▶ [Dataset content]
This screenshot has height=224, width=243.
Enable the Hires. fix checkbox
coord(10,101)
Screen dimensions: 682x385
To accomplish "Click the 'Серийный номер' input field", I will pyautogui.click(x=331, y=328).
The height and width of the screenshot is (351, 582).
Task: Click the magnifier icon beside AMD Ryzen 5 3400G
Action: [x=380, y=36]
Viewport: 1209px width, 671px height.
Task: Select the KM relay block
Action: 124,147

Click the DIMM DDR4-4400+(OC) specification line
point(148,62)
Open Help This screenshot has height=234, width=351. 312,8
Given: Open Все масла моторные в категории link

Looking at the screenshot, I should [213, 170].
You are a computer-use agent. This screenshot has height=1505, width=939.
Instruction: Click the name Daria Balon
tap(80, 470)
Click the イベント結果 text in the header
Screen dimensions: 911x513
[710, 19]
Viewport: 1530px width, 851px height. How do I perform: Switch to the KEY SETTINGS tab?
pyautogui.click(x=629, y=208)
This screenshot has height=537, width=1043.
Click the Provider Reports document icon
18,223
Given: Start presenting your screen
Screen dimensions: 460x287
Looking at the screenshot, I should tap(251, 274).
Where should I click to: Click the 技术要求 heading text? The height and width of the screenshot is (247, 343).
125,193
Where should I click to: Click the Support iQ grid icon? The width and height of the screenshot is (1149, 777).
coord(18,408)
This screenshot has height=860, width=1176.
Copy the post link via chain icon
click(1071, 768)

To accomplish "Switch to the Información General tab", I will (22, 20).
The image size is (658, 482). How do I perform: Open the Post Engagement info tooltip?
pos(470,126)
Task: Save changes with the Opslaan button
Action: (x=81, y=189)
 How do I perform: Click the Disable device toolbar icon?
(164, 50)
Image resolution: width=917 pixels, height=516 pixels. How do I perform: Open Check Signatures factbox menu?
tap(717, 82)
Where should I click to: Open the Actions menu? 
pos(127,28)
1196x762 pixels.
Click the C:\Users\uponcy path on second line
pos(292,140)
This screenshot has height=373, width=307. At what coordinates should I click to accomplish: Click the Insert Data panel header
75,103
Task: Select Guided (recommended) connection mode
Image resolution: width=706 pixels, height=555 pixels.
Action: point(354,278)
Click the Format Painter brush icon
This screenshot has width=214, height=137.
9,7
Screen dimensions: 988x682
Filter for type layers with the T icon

▶ [What you need to do]
What this task asks for is an exact copy of the material above.

▶ [Your response]
This screenshot has height=224, width=243.
Enable the Hires. fix checkbox
coord(10,101)
Screen dimensions: 682x385
To accomplish "Click the 'Серийный номер' input field", I will pyautogui.click(x=331, y=328).
The height and width of the screenshot is (351, 582).
Task: Click the magnifier icon beside AMD Ryzen 5 3400G
Action: [x=380, y=36]
Viewport: 1209px width, 671px height.
Task: Select the KM relay block
Action: 124,147

Click the DIMM DDR4-4400+(OC) specification line
point(148,62)
Open Help This screenshot has height=234, width=351. 312,8
Given: Open Все масла моторные в категории link

Looking at the screenshot, I should [213, 170].
You are a computer-use agent. This screenshot has height=1505, width=939.
Instruction: Click the name Daria Balon
tap(80, 470)
Click the イベント結果 text in the header
Screen dimensions: 911x513
[710, 19]
Viewport: 1530px width, 851px height. How do I perform: Switch to the KEY SETTINGS tab?
pyautogui.click(x=629, y=208)
This screenshot has height=537, width=1043.
Click the Provider Reports document icon
18,223
Given: Start presenting your screen
Screen dimensions: 460x287
Looking at the screenshot, I should tap(251, 274).
Where should I click to: Click the 技术要求 heading text? The height and width of the screenshot is (247, 343).
125,193
Where should I click to: Click the Support iQ grid icon? The width and height of the screenshot is (1149, 777).
coord(18,408)
This screenshot has height=860, width=1176.
Copy the post link via chain icon
click(1071, 768)

To accomplish "Switch to the Información General tab", I will (22, 20).
The image size is (658, 482). How do I perform: Open the Post Engagement info tooltip?
pos(470,126)
Task: Save changes with the Opslaan button
Action: (x=81, y=189)
 How do I perform: Click the Disable device toolbar icon?
(164, 50)
Image resolution: width=917 pixels, height=516 pixels. How do I perform: Open Check Signatures factbox menu?
tap(717, 82)
Where should I click to: Open the Actions menu? 
pos(127,28)
1196x762 pixels.
Click the C:\Users\uponcy path on second line
pos(292,140)
This screenshot has height=373, width=307. At what coordinates should I click to accomplish: Click the Insert Data panel header
75,103
Task: Select Guided (recommended) connection mode
Image resolution: width=706 pixels, height=555 pixels.
Action: point(354,278)
Click the Format Painter brush icon
This screenshot has width=214, height=137.
9,7
Screen dimensions: 988x682
Filter for type layers with the T icon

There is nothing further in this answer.